Trump, back on November 13, discussing Carson:
He wrote a book and in the book, he said terrible things about himself. He said that he’s pathological and he’s got basically pathological disease . . . I don’t want a person that’s got pathological disease.’
I said that if you’re a child molester, a sick puppy, a child molester, there’s no cure for that — there’s only one cure and we don’t want to talk about that cure, that’s the ultimate cure. No there’s two, there’s death and the other thing. But if you’re a child molester, there’s no cure, they can’t stop you. Pathological, there’s no cure.”
Going on about Carson’s life story: “How stupid are the people of Iowa? How stupid are the people of the country to believe this crap?”

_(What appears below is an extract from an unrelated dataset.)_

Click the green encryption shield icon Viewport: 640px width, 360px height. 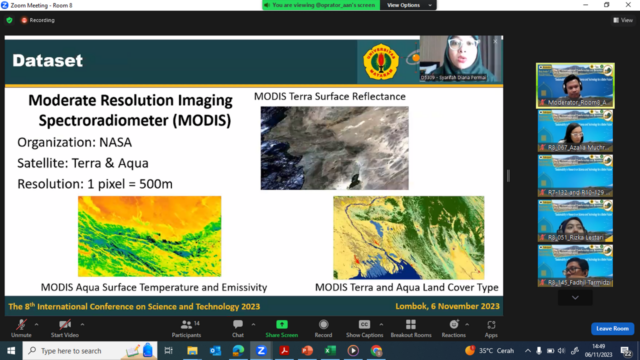pyautogui.click(x=9, y=20)
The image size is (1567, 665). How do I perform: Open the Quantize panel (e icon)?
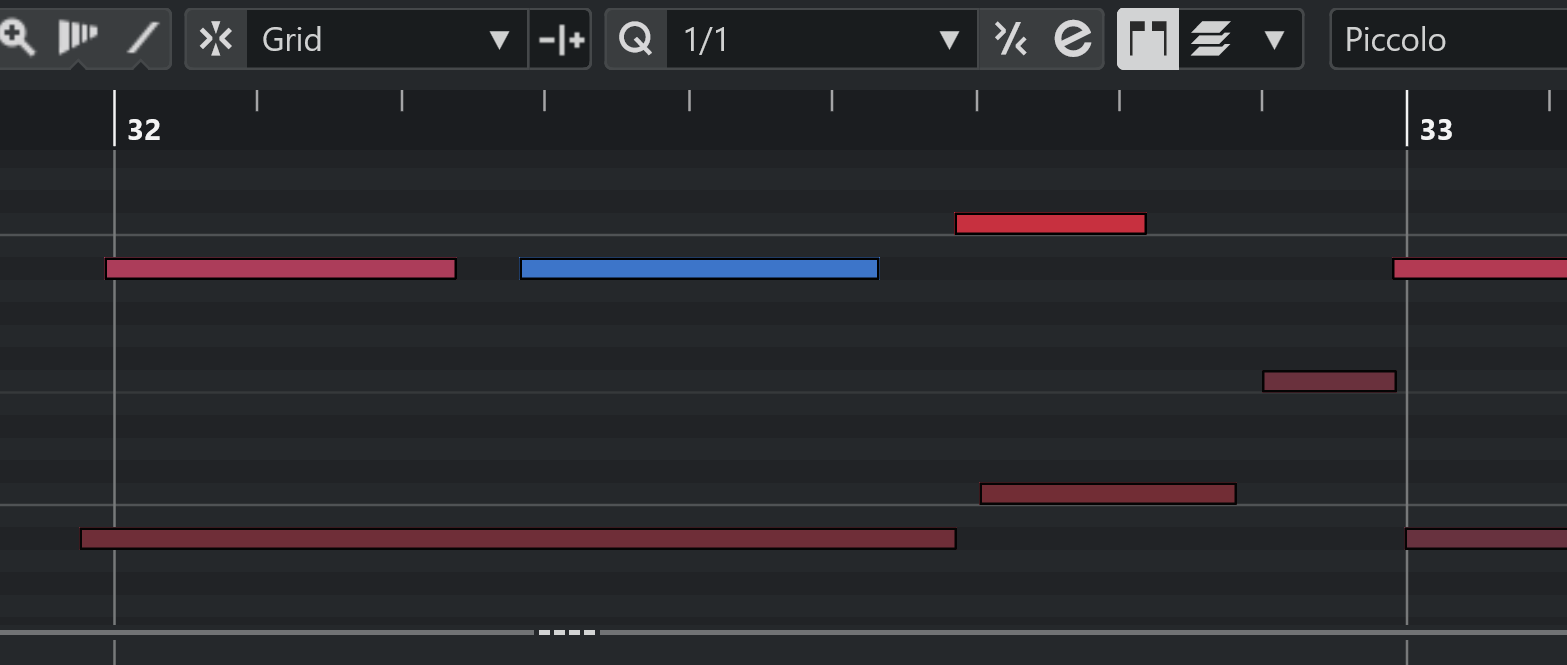coord(1073,39)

DICKERSON: But that’s what I want to ask, about the playing of the game, because when you were with Ben Carson, who endorsed you this week, you said he was pathological. And then both of you said, well, oh, that was just politics. So, you’re saying it’s just the game. But if the most serious things you say about a person are just politics, it’s just the game, then why isn’t everything you’re saying just a game and just politics and totally open to revision?
TRUMP: Well, that is politics. I say bad things about people and they say bad things about me. And actually Ben wrote it in his book. I just read sections of his book. I read what Ben wrote. I’m not going to make up anything.
And for this he gets endorsed? I think something else is going on. I guess, in time, we may see.